Data records:
>>>>

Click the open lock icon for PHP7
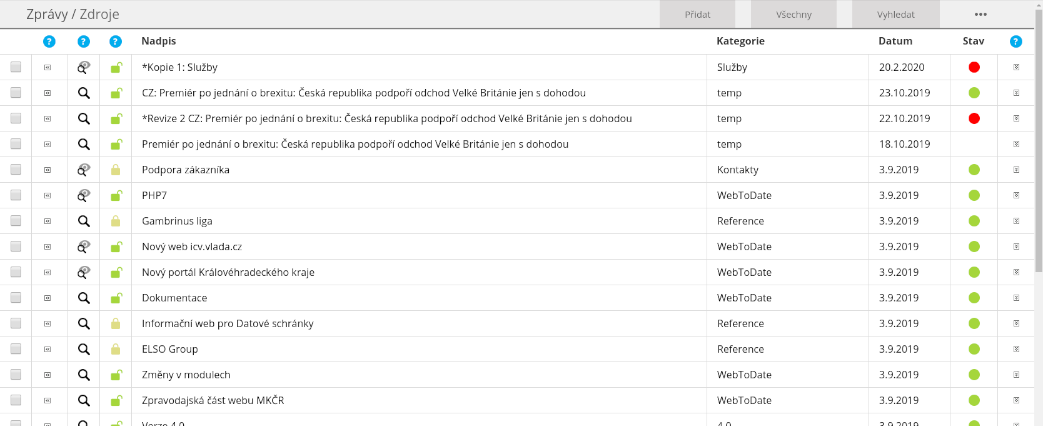 116,195
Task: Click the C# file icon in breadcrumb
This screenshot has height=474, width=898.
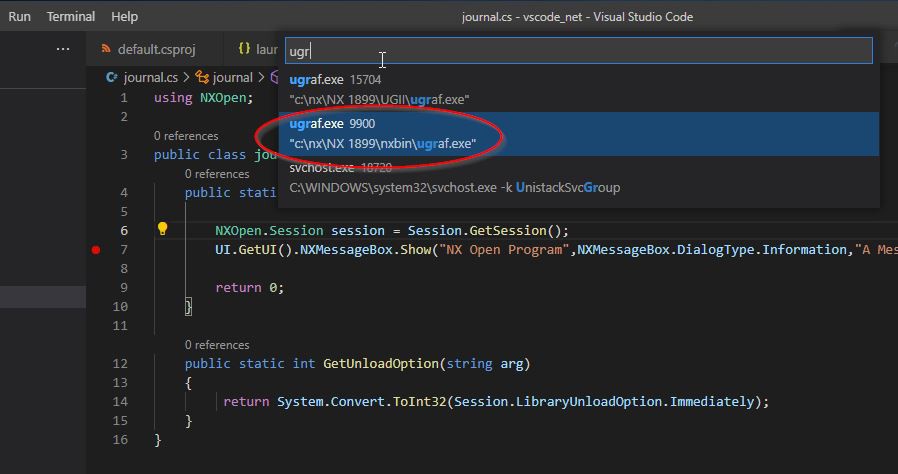Action: click(x=112, y=77)
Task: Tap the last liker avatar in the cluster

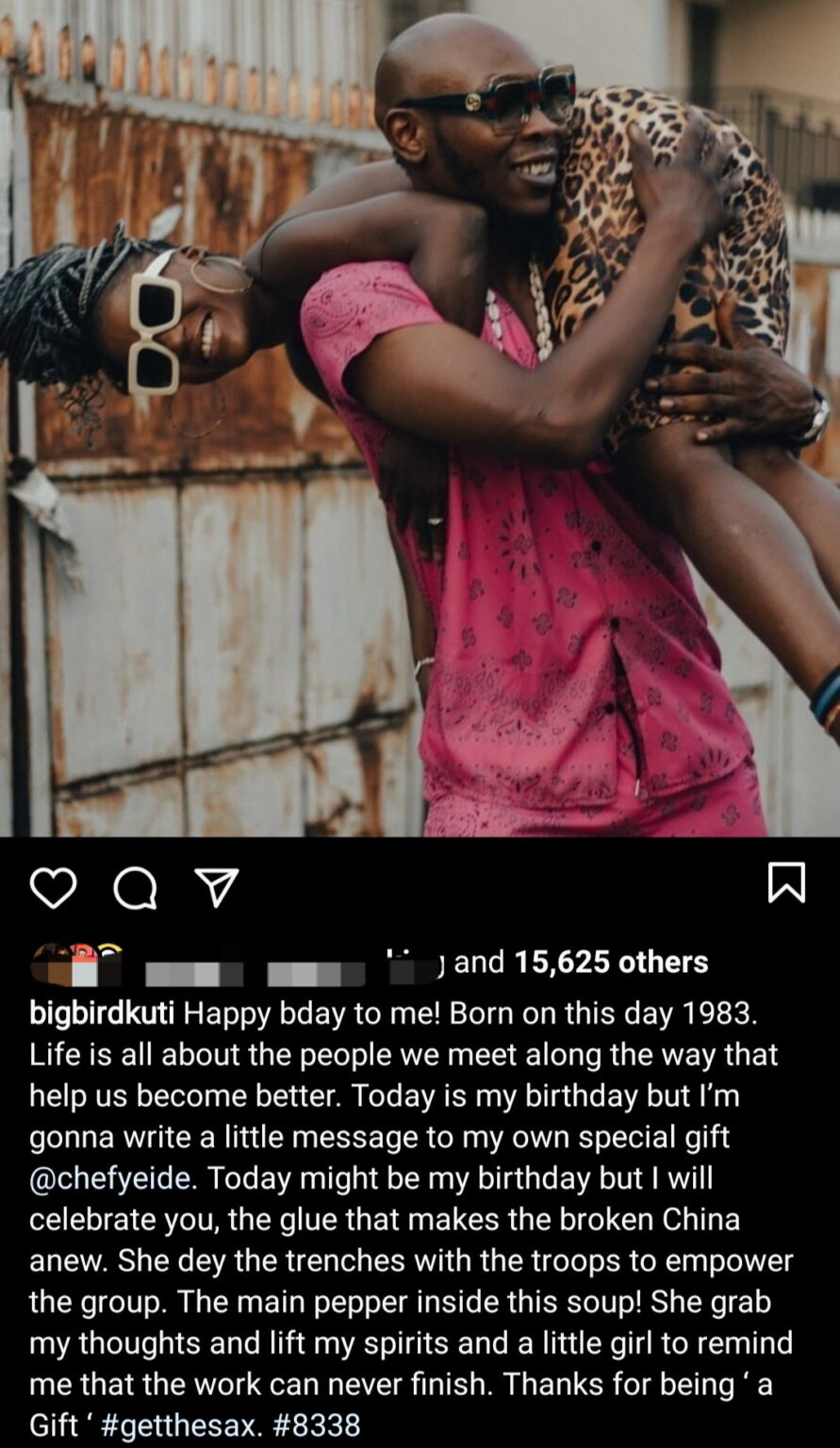Action: (108, 963)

<<<<

Work task:
Would you please print only the lines running from the one with "Task: Click the C# file icon in breadcrumb" to the final line of the entries above, exactly as written and without pictures?

Response to the exercise:
Task: Click the C# file icon in breadcrumb
This screenshot has height=474, width=898.
Action: click(x=112, y=77)
Task: Tap the last liker avatar in the cluster

Action: (108, 963)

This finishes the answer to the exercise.